Passage shown
·····

2025 Book Review #34 – The New Roman Empire: A History of Byzantium, by Anthony Kaldellis

I have an aspiration to read one work of history or otherwise intellectually virtuous nonfiction every month. I have fallen a bit off of that, entirely and specifically because of this book in particular – at over 900 pages of densely packed texted supported by a couple hundred more of glossaries, tables, photographs, maps and citations, this is more intellectually weighty than anything else I’ve read all year. Possibly combined.
Anthony Kaldellis is a leading academic historian of the Eastern Roman Empire, who is both horrifyingly productive writing journal articles and monographs and (how I know him) runs his own and appears on many, many other podcasts. This is a project he was talking about for some time, a comprehensive introductory survey of the history of the Eastern Roman Empire, from the Constantine founding his New Rome on the Bosporus to the Ottoman Conquest a millennium later. The narrative is largely political, but whenever the surviving sources permit it snapshots of social and economic relationships and digressions into cultural history appear as well. As that survey, it is wholly successful – obviously there are limits to how much depth any particular area can be treated (even with a 4-digit page count, covering a millenium across half the Mediterranean basin requires some harsh prioritization), but everything is at least touched on, and every era is treated with interest and depth. While hardly light reading, the book really doesn’t require any familiarity with the subject or (thankfully) the existing academic discourse around it. I doubt it’s going to be pleasure reading for most people, but it seems ideal as, say, a reference text for an undergraduate course or similar.
The main way that Kaldellis manages to fit the entire history of the Eastern Roman (not Byzantine, he’s very emphatic about this) into a single volume is with a bit of sleight of hand that is also one of his main theses – that for the vast majority of its history, the politics of the Empire and of the city of Constantinople are functionally interchangeable. To understand the pressures and politics of Court and City is to have an excellent model for predicting and deciphering imperial politics, and to understand the laws and policies of the imperial government knowledge the state of things in the City is irreplaceable. Far more than any peer state it ever encounters, the Empire has a centralized, centrally-focused political and military elite, and a coherent and deeply felt popular conception among its subjects that they were Roman and the heart of the state was Constantinople. Kaldellis reiterates again and again that for most of its history, for most of its subjects, it was closer to a modern nation-state than an empire in the traditionally understood sense. There was a Roman identity and a sense of Roman patriotism that left people willing to pay taxes and follow laws in good times and fight and die in bad ways, almost until the very end.

·····

Material provided

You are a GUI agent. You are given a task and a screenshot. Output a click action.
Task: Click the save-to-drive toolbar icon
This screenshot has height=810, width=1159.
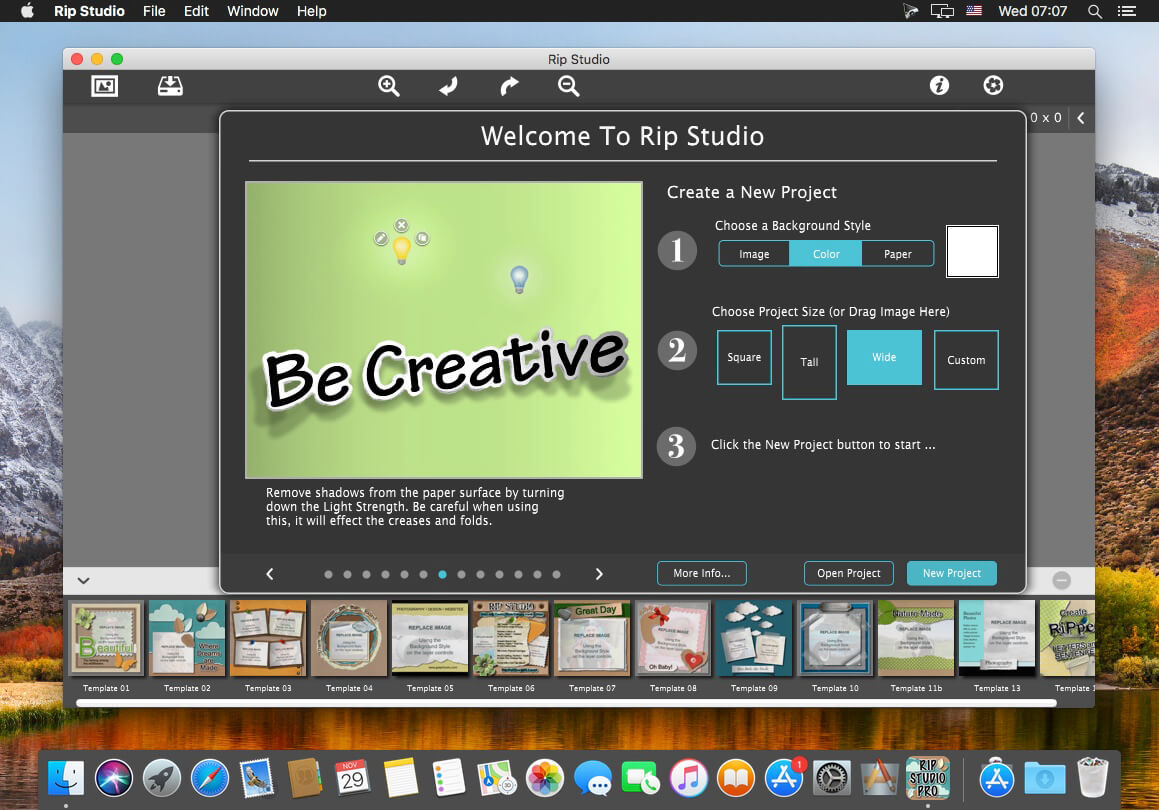[x=170, y=86]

·····

Actions to take
**1.** According to the book review above, what does Kaldellis say the Eastern Roman Empire was closer to for most of its history and for most of its subjects?
**2.** Condense the paragraph of the book review that begins "Anthony Kaldellis is a leading academic historian" into a bulleted list that keeps its main facts.

Solutions to each task
**1.** A modern nation-state rather than an empire in the traditionally understood sense.

**2.**
- Kaldellis is a leading academic historian of the Eastern Roman Empire who writes many journal articles and monographs and is active on podcasts.
- The book is a comprehensive introductory survey of the Eastern Roman Empire, from Constantine's founding of New Rome on the Bosporus to the Ottoman Conquest a millennium later.
- Its narrative is largely political, with snapshots of social and economic relationships and digressions into cultural history where sources permit.
- As a survey it is wholly successful: depth in any one area is limited, but everything is touched on and every era is treated with interest and depth.
- It requires no familiarity with the subject or its academic discourse.
- It is unlikely to be pleasure reading for most people but seems ideal as a reference text for an undergraduate course.